A general view of the port and Zawiya Oil Refinery, 55 km west of the city of Tripoli August 22, 2013 (Photo:Reuters)
Brent crude oil rose above $109 a barrel on Monday as supply concerns revived after Libya failed to reach a deal with tribal leaders to end the blockade of several oil-exporting ports.
The closure of key Libyan oil ports is preventing the export of several hundred thousand barrels per day (bpd) of high quality, light crude, tightening an oil market that might otherwise be fairly well supplied.
Brent futures for January rose $1.11 a barrel to a high of $109.94 before easing to around $109.83 by 1015 GMT, up $1.00. The contract posted a loss of 2.5 percent last week.
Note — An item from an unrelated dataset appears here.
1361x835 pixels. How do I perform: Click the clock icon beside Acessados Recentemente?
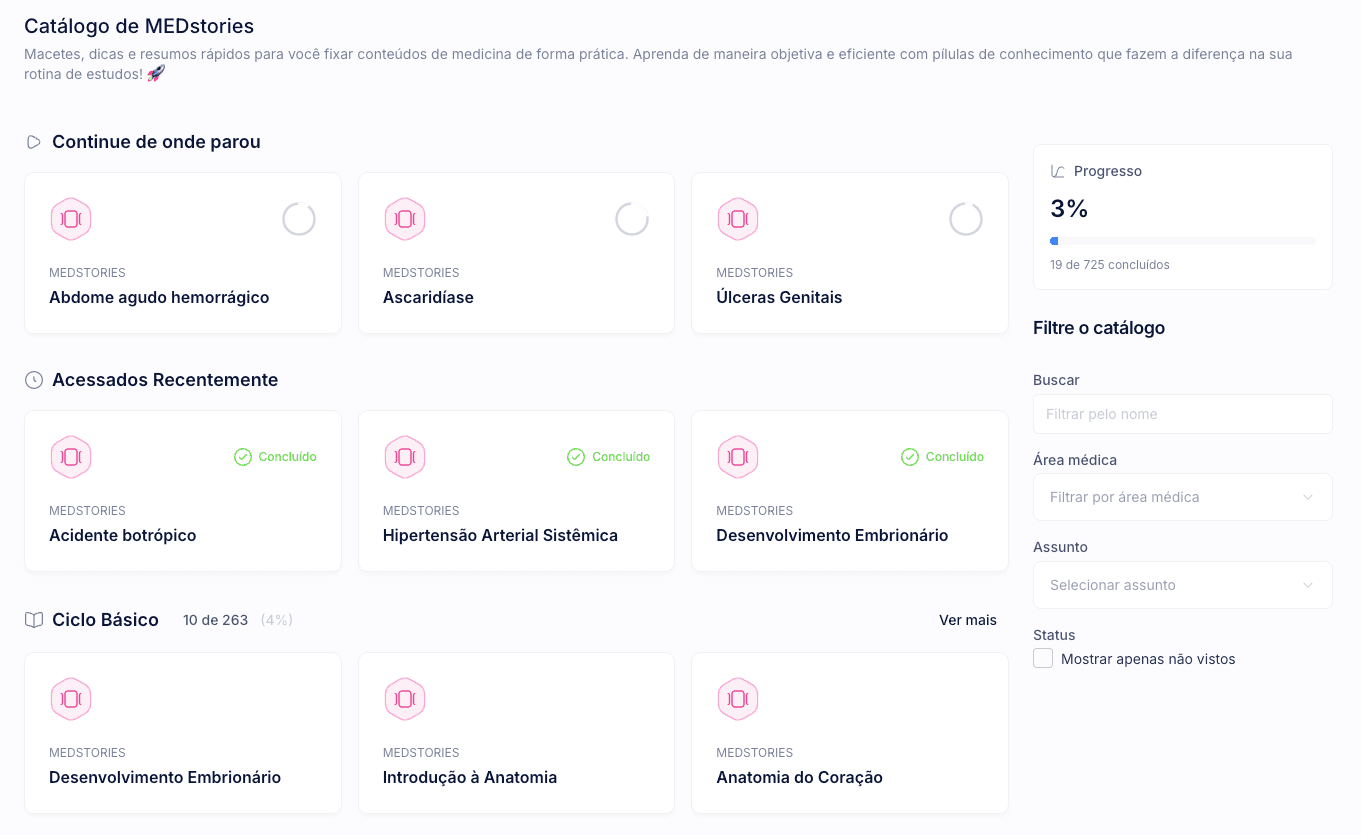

U.S. crude futures rose 45 cents to $97.05 after ending 90 cents lower on Friday, down 1 percent for the week.
Libyan port blockages, along with strikes by oil workers, civil servants, tribesmen and other protesters at oilfields across the desert country, have cut vital oil exports to only around 110,000 bpd from more than 1 million in July.
"This means that approximately 600,000 bpd of potential exports will remain off the market," JBC Energy Managing Director David Wech said.
Analysts worry Libya is sliding into chaos as the government struggles to rein in militias and tribesmen who helped topple Muammar Gaddafi in 2011 but kept their weapons and control parts of the OPEC-member country.
"This latest disappointment only reinforces our view that Libyan production will struggle to exceed 800,000 bpd in 2014," Morgan Stanley oil analyst Adam Longson said.
"Resolving deep disagreements will likely require material changes at the federal level, and threats by the government to use force only risk exacerbating the situation."
Investors awaited a U.S. Federal Reserve decision on how soon to end its monetary stimulus, which has been a key driver of investment in global commodities.
The U.S. central bank meets on Tuesday and Wednesday to discuss the gradual tapering of its stimulus programme and opinion is divided on whether it will move this week or wait for early next year.
A cut in its stimulus would boost the dollar, weighing on most commodities, including oil.
"Markets were initially expecting tapering to be announced in March 2014 but with increased prospects of an earlier tapering, markets will continue to be jittery," analysts at Phillip Futures said in a note.
Data on Monday showed China's vast factory sector expanded for the fifth straight month, but the reading in December slowed to a three-month low.